Stored items:
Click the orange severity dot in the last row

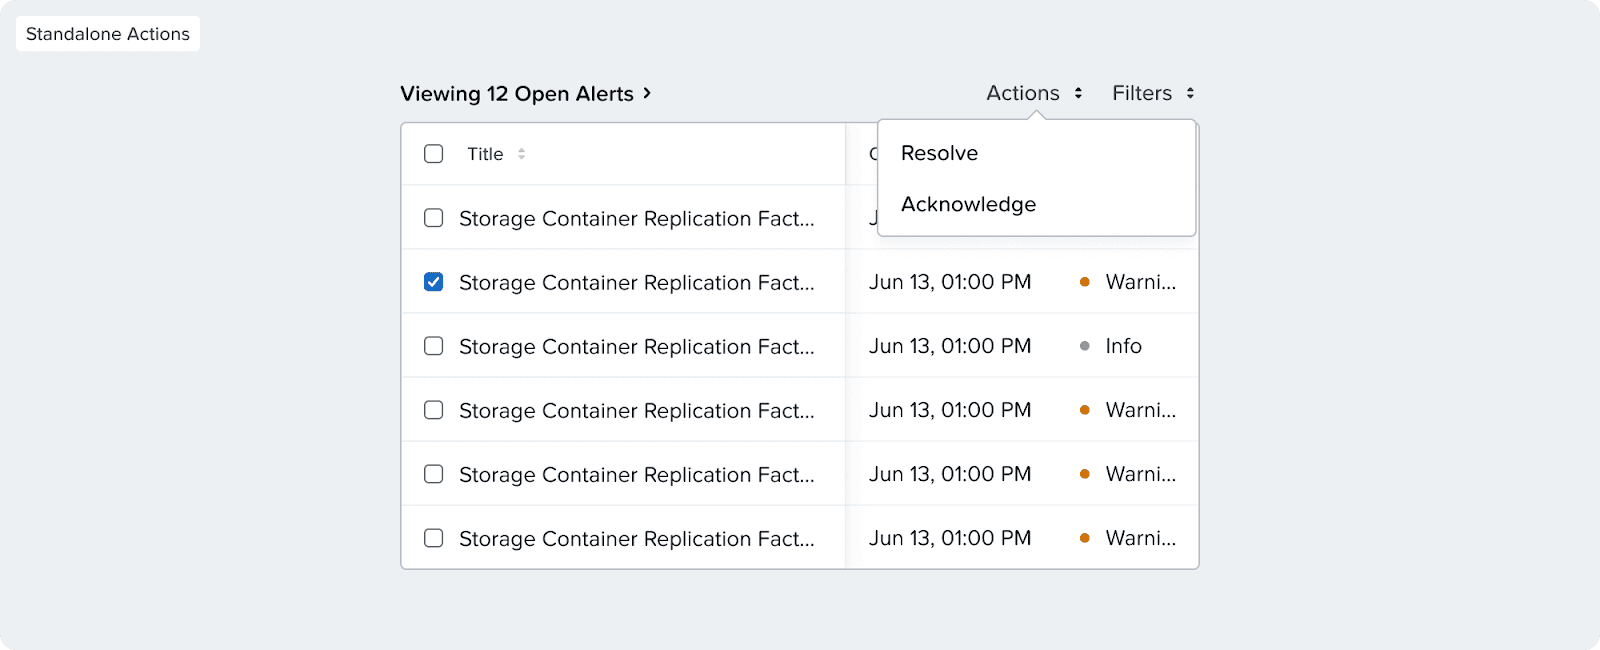coord(1085,538)
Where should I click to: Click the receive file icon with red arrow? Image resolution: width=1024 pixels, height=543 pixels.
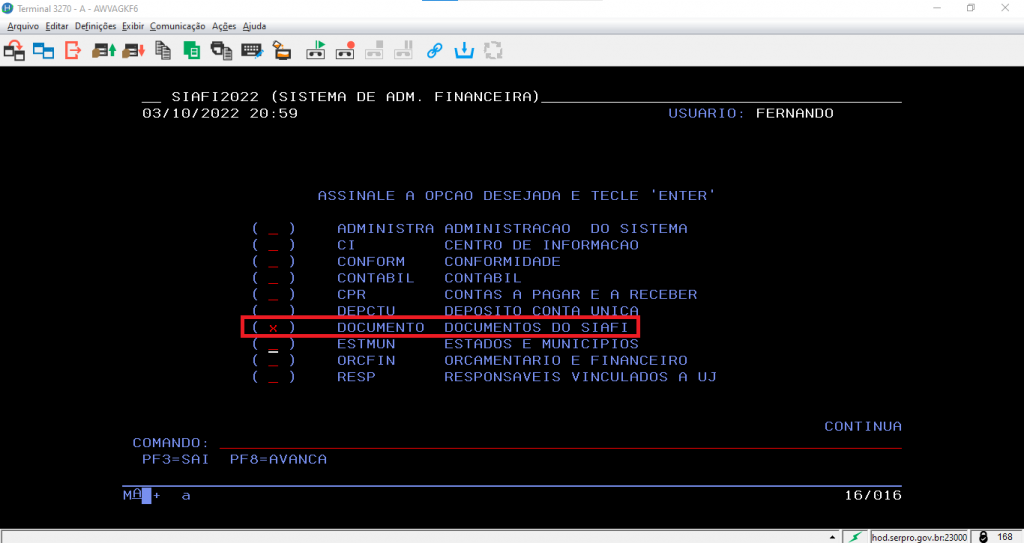coord(134,49)
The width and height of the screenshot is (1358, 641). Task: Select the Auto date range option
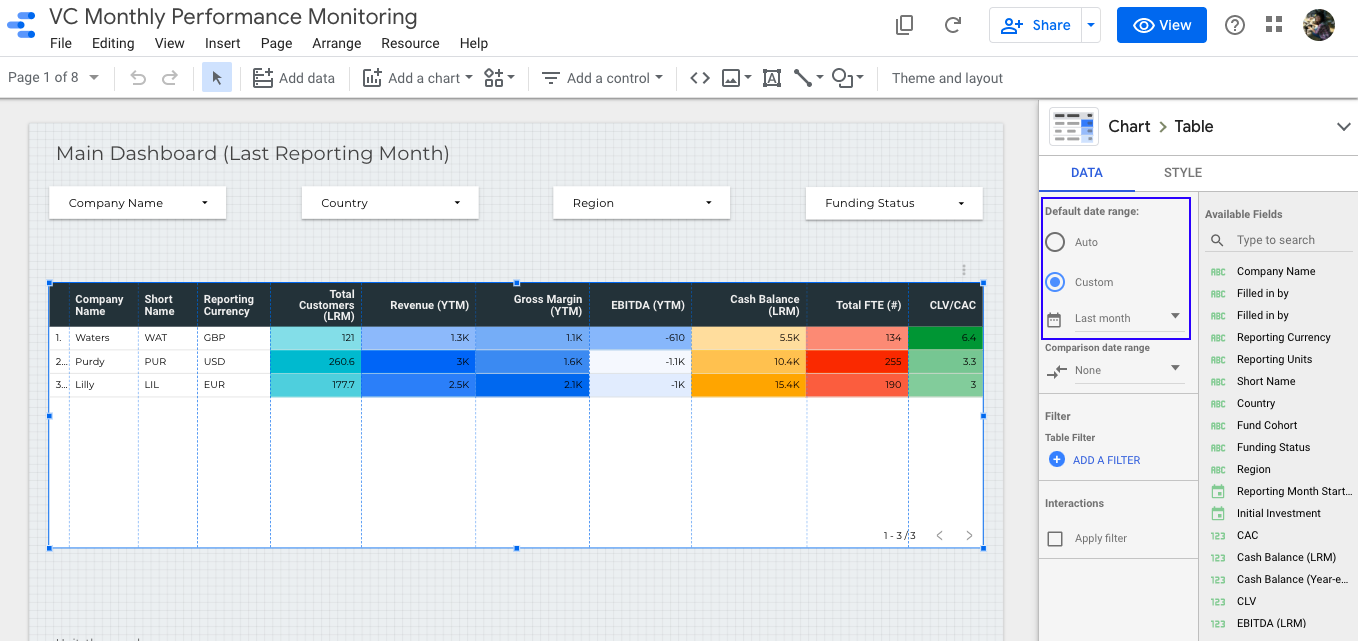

**Exercise**.
The records above are to be copied exactly, without their pictures.

**Expected answer**.
Click the orange severity dot in the last row

coord(1085,538)
Where should I click to: Click the receive file icon with red arrow? Image resolution: width=1024 pixels, height=543 pixels.
coord(134,49)
The width and height of the screenshot is (1358, 641). Task: Select the Auto date range option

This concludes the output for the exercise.